The answer should consist of all the records, written out word for word.

** Given data follows **

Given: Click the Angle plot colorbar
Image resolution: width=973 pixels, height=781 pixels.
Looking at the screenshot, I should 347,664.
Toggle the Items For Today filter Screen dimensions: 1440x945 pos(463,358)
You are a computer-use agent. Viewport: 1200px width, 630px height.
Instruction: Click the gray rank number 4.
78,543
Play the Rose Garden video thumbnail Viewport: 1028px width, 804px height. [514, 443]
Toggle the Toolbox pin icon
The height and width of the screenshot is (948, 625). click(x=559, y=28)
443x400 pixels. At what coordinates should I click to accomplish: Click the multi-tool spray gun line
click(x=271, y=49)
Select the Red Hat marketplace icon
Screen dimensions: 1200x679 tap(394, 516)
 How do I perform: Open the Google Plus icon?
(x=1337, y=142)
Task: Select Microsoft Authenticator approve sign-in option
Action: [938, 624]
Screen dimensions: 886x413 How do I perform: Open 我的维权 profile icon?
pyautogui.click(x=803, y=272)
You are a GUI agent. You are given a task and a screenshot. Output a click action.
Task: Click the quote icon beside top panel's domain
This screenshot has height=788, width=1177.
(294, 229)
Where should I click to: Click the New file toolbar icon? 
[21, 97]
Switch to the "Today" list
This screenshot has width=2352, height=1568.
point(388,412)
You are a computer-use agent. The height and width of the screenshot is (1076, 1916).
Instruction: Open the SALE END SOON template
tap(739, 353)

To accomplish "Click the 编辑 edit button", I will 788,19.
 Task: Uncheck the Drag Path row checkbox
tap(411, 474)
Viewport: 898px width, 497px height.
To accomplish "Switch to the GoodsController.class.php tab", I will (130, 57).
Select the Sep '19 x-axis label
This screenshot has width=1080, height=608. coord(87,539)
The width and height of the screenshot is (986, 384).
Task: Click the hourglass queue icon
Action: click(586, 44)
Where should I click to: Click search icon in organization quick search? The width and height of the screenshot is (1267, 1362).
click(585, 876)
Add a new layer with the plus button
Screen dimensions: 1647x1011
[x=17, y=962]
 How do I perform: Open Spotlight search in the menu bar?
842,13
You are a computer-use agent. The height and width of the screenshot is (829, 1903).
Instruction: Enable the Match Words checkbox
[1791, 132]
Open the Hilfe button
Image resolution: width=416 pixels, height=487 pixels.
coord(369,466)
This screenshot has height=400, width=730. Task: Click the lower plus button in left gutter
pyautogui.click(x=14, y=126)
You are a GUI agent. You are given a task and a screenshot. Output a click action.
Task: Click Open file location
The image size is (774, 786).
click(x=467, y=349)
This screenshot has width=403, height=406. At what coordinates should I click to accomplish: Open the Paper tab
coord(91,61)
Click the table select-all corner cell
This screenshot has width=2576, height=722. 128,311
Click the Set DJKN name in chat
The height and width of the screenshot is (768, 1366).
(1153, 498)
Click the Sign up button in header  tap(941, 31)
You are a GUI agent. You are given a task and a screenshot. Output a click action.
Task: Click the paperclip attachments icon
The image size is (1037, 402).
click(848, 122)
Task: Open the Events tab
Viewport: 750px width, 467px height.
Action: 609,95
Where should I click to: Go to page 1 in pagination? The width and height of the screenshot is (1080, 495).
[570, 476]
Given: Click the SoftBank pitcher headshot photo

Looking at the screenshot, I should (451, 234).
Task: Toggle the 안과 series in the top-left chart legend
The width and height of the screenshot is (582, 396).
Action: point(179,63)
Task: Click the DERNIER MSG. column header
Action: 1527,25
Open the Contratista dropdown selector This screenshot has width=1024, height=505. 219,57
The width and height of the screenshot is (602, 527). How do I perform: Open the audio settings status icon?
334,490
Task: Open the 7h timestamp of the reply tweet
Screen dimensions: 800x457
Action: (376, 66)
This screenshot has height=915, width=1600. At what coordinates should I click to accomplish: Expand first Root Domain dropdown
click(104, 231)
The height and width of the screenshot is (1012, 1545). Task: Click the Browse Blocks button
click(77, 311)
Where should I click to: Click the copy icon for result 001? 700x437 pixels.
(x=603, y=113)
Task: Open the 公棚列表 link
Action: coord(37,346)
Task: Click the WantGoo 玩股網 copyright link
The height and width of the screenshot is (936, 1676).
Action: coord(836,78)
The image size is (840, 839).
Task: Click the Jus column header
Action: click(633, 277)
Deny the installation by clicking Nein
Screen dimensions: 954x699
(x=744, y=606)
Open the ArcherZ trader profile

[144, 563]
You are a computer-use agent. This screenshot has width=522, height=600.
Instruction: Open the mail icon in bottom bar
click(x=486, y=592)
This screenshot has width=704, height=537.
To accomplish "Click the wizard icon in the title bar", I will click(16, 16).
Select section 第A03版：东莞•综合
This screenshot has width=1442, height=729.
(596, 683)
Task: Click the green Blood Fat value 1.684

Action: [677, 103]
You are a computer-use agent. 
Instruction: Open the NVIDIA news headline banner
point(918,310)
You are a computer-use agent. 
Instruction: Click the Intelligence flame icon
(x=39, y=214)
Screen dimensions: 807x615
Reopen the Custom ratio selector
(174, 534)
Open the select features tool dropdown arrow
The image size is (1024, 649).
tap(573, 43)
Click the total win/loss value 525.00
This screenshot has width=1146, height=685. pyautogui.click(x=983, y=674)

** End of Given data **

• _Output of the task_:
Given: Click the Angle plot colorbar
Image resolution: width=973 pixels, height=781 pixels.
Looking at the screenshot, I should 347,664.
Toggle the Items For Today filter Screen dimensions: 1440x945 pos(463,358)
You are a computer-use agent. Viewport: 1200px width, 630px height.
Instruction: Click the gray rank number 4.
78,543
Play the Rose Garden video thumbnail Viewport: 1028px width, 804px height. [514, 443]
Toggle the Toolbox pin icon
The height and width of the screenshot is (948, 625). click(x=559, y=28)
443x400 pixels. At what coordinates should I click to accomplish: Click the multi-tool spray gun line
click(x=271, y=49)
Select the Red Hat marketplace icon
Screen dimensions: 1200x679 tap(394, 516)
 How do I perform: Open the Google Plus icon?
(x=1337, y=142)
Task: Select Microsoft Authenticator approve sign-in option
Action: [938, 624]
Screen dimensions: 886x413 How do I perform: Open 我的维权 profile icon?
pyautogui.click(x=803, y=272)
You are a GUI agent. You are given a task and a screenshot. Output a click action.
Task: Click the quote icon beside top panel's domain
This screenshot has height=788, width=1177.
(294, 229)
Where should I click to: Click the New file toolbar icon? 
[21, 97]
Switch to the "Today" list
This screenshot has width=2352, height=1568.
point(388,412)
You are a computer-use agent. The height and width of the screenshot is (1076, 1916).
Instruction: Open the SALE END SOON template
tap(739, 353)

To accomplish "Click the 编辑 edit button", I will 788,19.
 Task: Uncheck the Drag Path row checkbox
tap(411, 474)
Viewport: 898px width, 497px height.
To accomplish "Switch to the GoodsController.class.php tab", I will (130, 57).
Select the Sep '19 x-axis label
This screenshot has width=1080, height=608. coord(87,539)
The width and height of the screenshot is (986, 384).
Task: Click the hourglass queue icon
Action: click(586, 44)
Where should I click to: Click search icon in organization quick search? The width and height of the screenshot is (1267, 1362).
click(585, 876)
Add a new layer with the plus button
Screen dimensions: 1647x1011
[x=17, y=962]
 How do I perform: Open Spotlight search in the menu bar?
842,13
You are a computer-use agent. The height and width of the screenshot is (829, 1903).
Instruction: Enable the Match Words checkbox
[1791, 132]
Open the Hilfe button
Image resolution: width=416 pixels, height=487 pixels.
coord(369,466)
This screenshot has height=400, width=730. Task: Click the lower plus button in left gutter
pyautogui.click(x=14, y=126)
You are a GUI agent. You are given a task and a screenshot. Output a click action.
Task: Click Open file location
The image size is (774, 786).
click(x=467, y=349)
This screenshot has width=403, height=406. At what coordinates should I click to accomplish: Open the Paper tab
coord(91,61)
Click the table select-all corner cell
This screenshot has width=2576, height=722. 128,311
Click the Set DJKN name in chat
The height and width of the screenshot is (768, 1366).
(1153, 498)
Click the Sign up button in header  tap(941, 31)
You are a GUI agent. You are given a task and a screenshot. Output a click action.
Task: Click the paperclip attachments icon
The image size is (1037, 402).
click(848, 122)
Task: Open the Events tab
Viewport: 750px width, 467px height.
Action: 609,95
Where should I click to: Go to page 1 in pagination? The width and height of the screenshot is (1080, 495).
[570, 476]
Given: Click the SoftBank pitcher headshot photo

Looking at the screenshot, I should (451, 234).
Task: Toggle the 안과 series in the top-left chart legend
The width and height of the screenshot is (582, 396).
Action: point(179,63)
Task: Click the DERNIER MSG. column header
Action: 1527,25
Open the Contratista dropdown selector This screenshot has width=1024, height=505. 219,57
The width and height of the screenshot is (602, 527). How do I perform: Open the audio settings status icon?
334,490
Task: Open the 7h timestamp of the reply tweet
Screen dimensions: 800x457
Action: (376, 66)
This screenshot has height=915, width=1600. At what coordinates should I click to accomplish: Expand first Root Domain dropdown
click(104, 231)
The height and width of the screenshot is (1012, 1545). Task: Click the Browse Blocks button
click(77, 311)
Where should I click to: Click the copy icon for result 001? 700x437 pixels.
(x=603, y=113)
Task: Open the 公棚列表 link
Action: coord(37,346)
Task: Click the WantGoo 玩股網 copyright link
The height and width of the screenshot is (936, 1676).
Action: coord(836,78)
The image size is (840, 839).
Task: Click the Jus column header
Action: click(633, 277)
Deny the installation by clicking Nein
Screen dimensions: 954x699
(x=744, y=606)
Open the ArcherZ trader profile

[144, 563]
You are a computer-use agent. This screenshot has width=522, height=600.
Instruction: Open the mail icon in bottom bar
click(x=486, y=592)
This screenshot has width=704, height=537.
To accomplish "Click the wizard icon in the title bar", I will click(16, 16).
Select section 第A03版：东莞•综合
This screenshot has width=1442, height=729.
(596, 683)
Task: Click the green Blood Fat value 1.684

Action: [677, 103]
You are a computer-use agent. 
Instruction: Open the NVIDIA news headline banner
point(918,310)
You are a computer-use agent. 
Instruction: Click the Intelligence flame icon
(x=39, y=214)
Screen dimensions: 807x615
Reopen the Custom ratio selector
(174, 534)
Open the select features tool dropdown arrow
The image size is (1024, 649).
tap(573, 43)
Click the total win/loss value 525.00
This screenshot has width=1146, height=685. pyautogui.click(x=983, y=674)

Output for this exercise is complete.